My name is Malcolm Buchanan. I live now in Sudbury. I belong to the Highland Light Infantry of Canada, the 9th Brigade, 3rd Division. We were the first Canadian Division to cross the Rhine. For the purposes of crossing the Rhine we were under the command of the 51st Highland Division from England. As well as us, there was the Black Watch and the Argyles.
We took some prisoners after crossing the Rhine, and saw some paratroopers dropping in the distance. I believe they were dropping down at Oosterbeek. In the afternoon we were called on to help Speldrop because two companies of the British Black Watch had been cut off and were in trouble. When we were ready to go across the open ground, we had a creeping barrage, which we followed. Their officers told us that their men were all dead or taken prisoners, and anybody that we saw we were to shoot them.
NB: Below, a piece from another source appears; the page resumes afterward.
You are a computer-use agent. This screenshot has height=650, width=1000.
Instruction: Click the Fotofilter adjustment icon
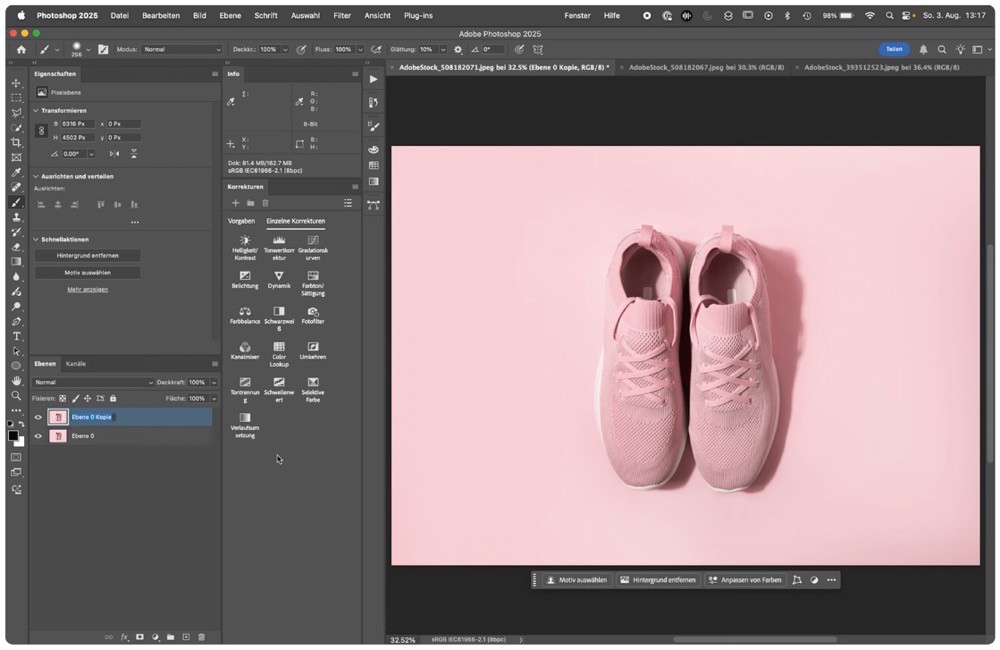[313, 311]
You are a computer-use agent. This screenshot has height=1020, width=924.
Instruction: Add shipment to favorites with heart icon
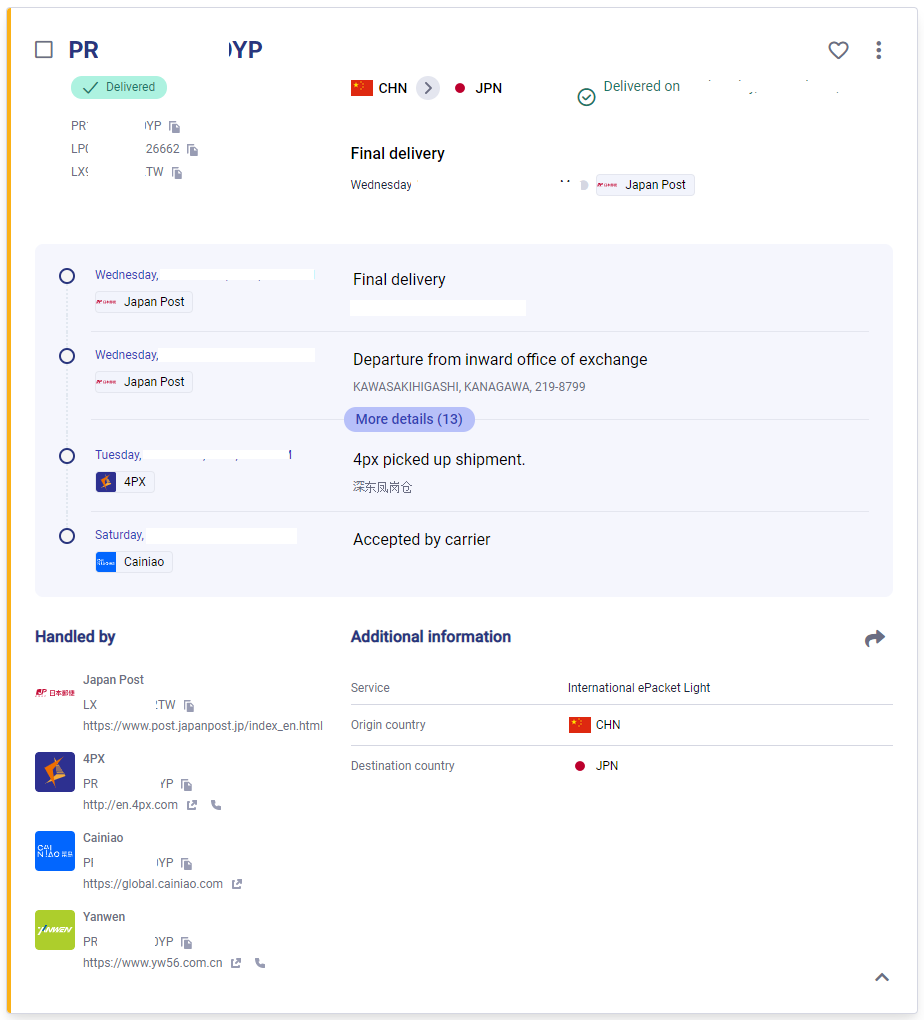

As we were going in, barrage stopped just this side of Speldrop and we had to run through it as the Jerries were dropping mortars behind us. On the outskirts of Speldrop, my number two noticed a house with several dead Germans lying by the back door. I fired a burst through the cellar windows, and into the kitchen, and went into the house. (?) was about ready to drop a grenade down the stairs when we heard a voice yelling, "Black Watch here!" A sergeant, very brave man, came up the stairs in the face of bren gun fire and said that there were several men in the basement. He said it was a grand sight to see us coming through the smoke and the shells of the barrage, and knew that they were going to be rescued.
Looking around we could see that the boys had had a really rough time. We'd taken a lot of casualties, and I thought then that we sure deserved the nickname that they'd given the regiment: "Hell's Last Issue", taken from our HLI initials. One of the proud boasts of my regiment was that we had never had a man taken prisoner. We had never given up any ground that we had taken, and no man was ever reported missing.
A little later, a British regiment passed through. I believe it was the Dorset. A short while later, I heard a firefight going on up the road maybe two or three miles. In an hour or two there was a group of men coming down on a dead run. Turned out there were about twenty-five or thirty German paratroopers being chased down the road by two British soldiers – one on a bicycle, and one with a long whip. They stopped by us for a few minutes, and I asked the guy on the bike how far they'd come. He says, "oh, about three miles." Now, these German paratroopers were very terrified. They had long overcoats on and were really sweating. I asked the guy with the whip, he said he urged them on with the whip: "These boys really like to run!" I said, "What if they fall behind?" He said that the guy on the bicycle takes care of them. They still had about three miles to go to the prisoner of war camp by the river. I often wonder how many of them really made it there.
As I said before, we'd taken a lot of casualties. I found out later that the HLI had been awarded seven medals in the Rhine crossing. For me, that was quite an experience, and I thank you for the chance to talk.